Wednesday, April 13, 2016

Today, I hurt. Profoundly. It's probably my gallbladder they say. I should "eat light" they say. What they don't say is how long I will be like this. So, I am home from work. As it turns out, your gallbladder is the very center of your being. When it hurts, you cannot move any other part of your body save your toes and fingers without causing an eruption of pain. It makes it hard to work on airplanes. It makes it hard to think. It just makes things hard. Except drawing. I have finally made some time to sit down a little and draw.

I was reading an artist's friend's blog recently. On their blog, they had a few time-lapsed videos of their creation of paintings and other works. In watching her work, I suddenly became very aware of a mistake I had been making for awhile now. I was making art more complicated than it needed to be. I had gotten self-conscious, well, about everything since getting fired. In my terrible self-consciousness, I had been trying way too hard to be "creative". Art was no longer a refuge for my brain to wander in. It was now disciplinary ground for me to practice, practice, practice until I could make all of the pictures in my head come out exactly as I saw them. But first, I must find the best images in my head and set the bar high! I was creating with something to prove; and that is a terrible way to create.

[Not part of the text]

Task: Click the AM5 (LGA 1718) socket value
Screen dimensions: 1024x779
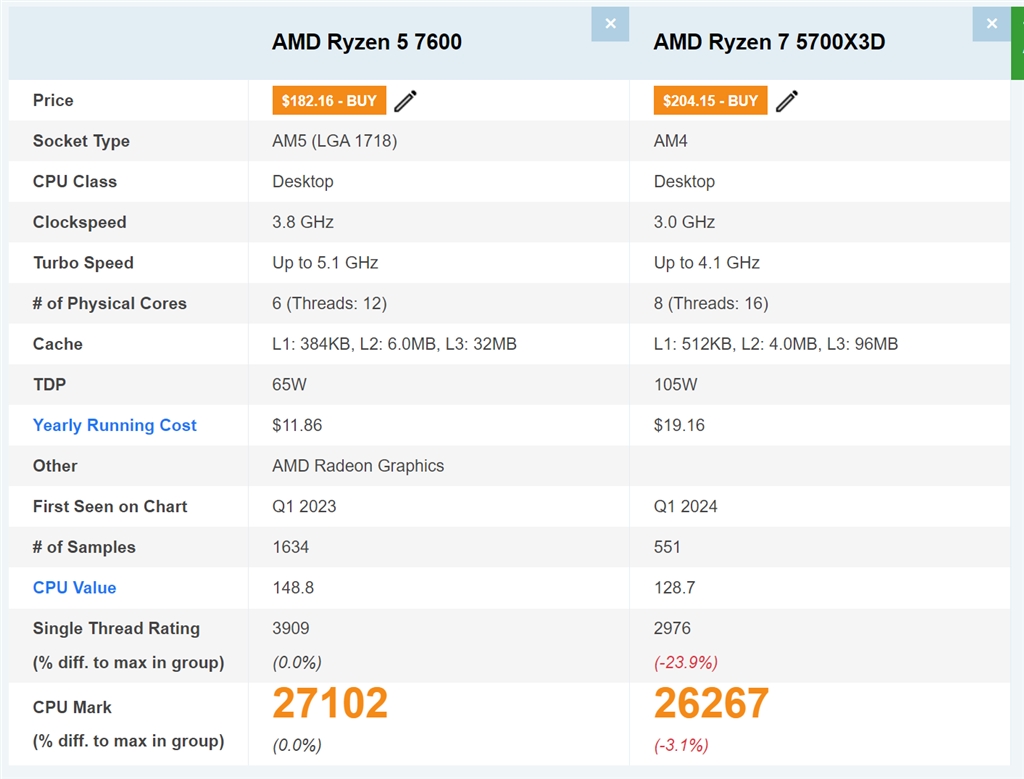Action: point(334,141)
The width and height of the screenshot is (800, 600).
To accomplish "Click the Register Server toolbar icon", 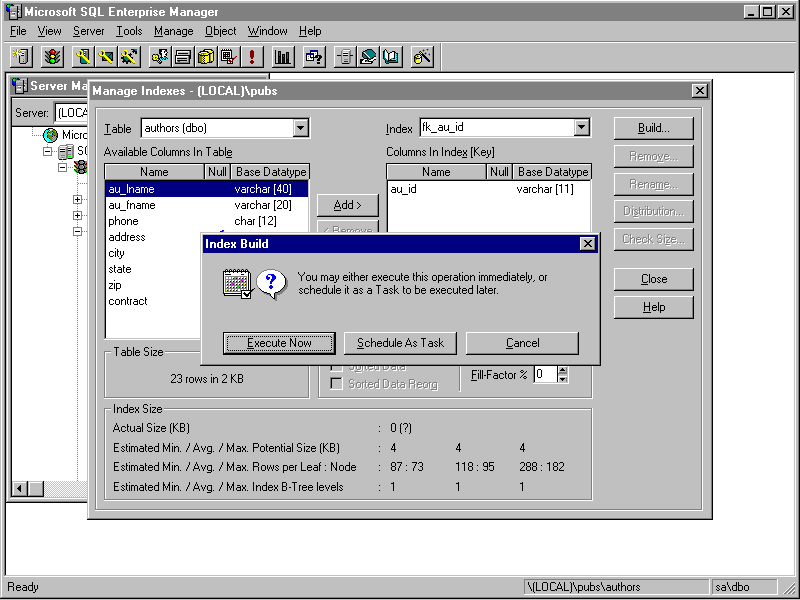I will click(x=21, y=57).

While in this awful mindset, I made the following painting. Now, I am not proud of this painting. No amount of encouragement is going to convince that it isn't terrible. The first reason being that I had forgotten entirely how difficult the paints that I chose had been to use. I did not enjoy painting most of this. It was a struggle. When I look at this painting, I feel that struggle all over again. And I feel self-conscious and melodramatically creative.



The next photo is a dandelion I drew today in order to distract myself from the gallbladder pain. When I look at it, I don't remember the gallbladder pain, I just remember thinking intensely about the shapes, the lines, and dandelions. It was magic to watch pen become plant. And I love it. It is simple and ordinary, but I find it lovely.